The Policeman's Child

刑事の子 (keiji no ko, The Policeman's Child, 1990) is a mystery by MIYABE Miyuki (宮部 みゆき). It was first published under the title 東京殺人暮色 (Toukyou satsujin boshoku, Tokyo murder dusk colours), then republished in 1994 as 東京下町殺人暮色(Toukyou shitamachi satsujin boshoku, Downtown Tokyo murder dusk colours) and finally in 2011 under the current title. The first two titles, I suspect, reflect the major role of an artist in the story, and shitamachi, downtown, is the central part of Tokyo near the main river and harbour, traditionally a less wealthy and (as the inhabitants see it) more neighbourly area, a place in which people take an interest in what their neighbours are up to more than other parts of the city. The final title reflects the two main characters, detective YAGIZAWA Michio 八木沢道雄 and his teenage son Jun 順, who are living together after Michio and his wife divorced in a new home in the shitamachi area.
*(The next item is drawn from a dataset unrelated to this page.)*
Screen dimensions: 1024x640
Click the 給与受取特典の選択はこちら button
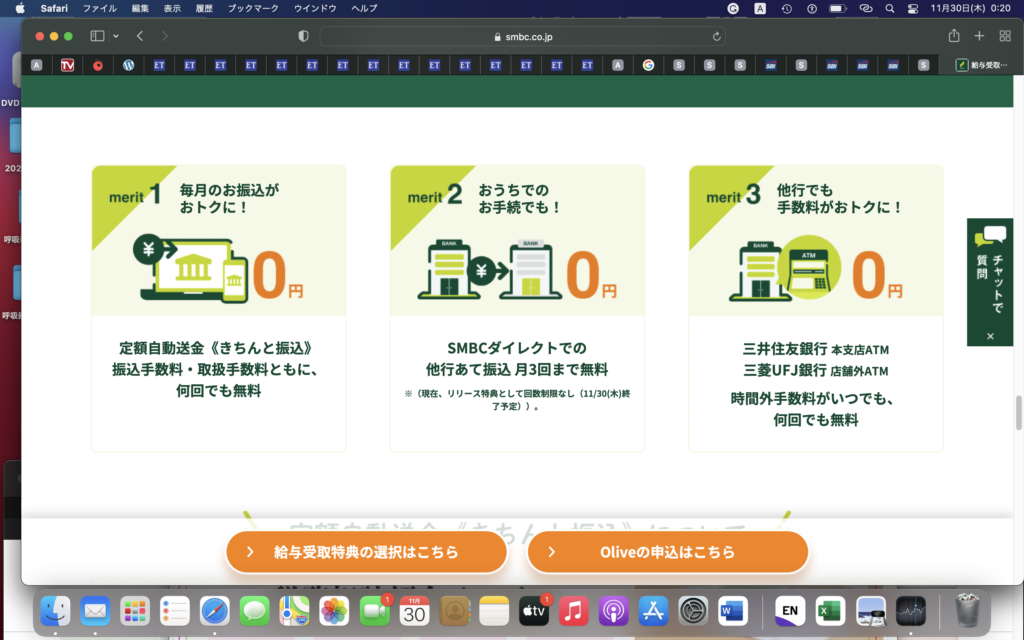point(367,551)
The narrative of the story switches between the two. On the one hand we follow Jun and his best friend from school as they investigate rumours circulating in the area about women who visit a famous artist's home never being seen again, on the other we see Michio and other murder squad detectives working on a case with the dismembered body of a young woman. It's a little hard to get the measure of the book. The Jun parts read a little like a juvenile detective story at first; but the murder investigation is more hard boiled, concerned with a series of gruesome crimes. The two strands come together when an anonymous accusation of the artist is sent to the Yagizawa house in the same handwriting as a series of taunting letters sent to the police telling them where they could find the next dead body.

The artist suspect clearly has mysteries of his own, in his attitude to the defining moment of his life, his survival of the firebombing of Tokyo, and in his current artistic choices. The mystery when it is resolved proves to have a complex plot, but I didn't find it very satisfying; and an element of social didacticism also hurt the story for me.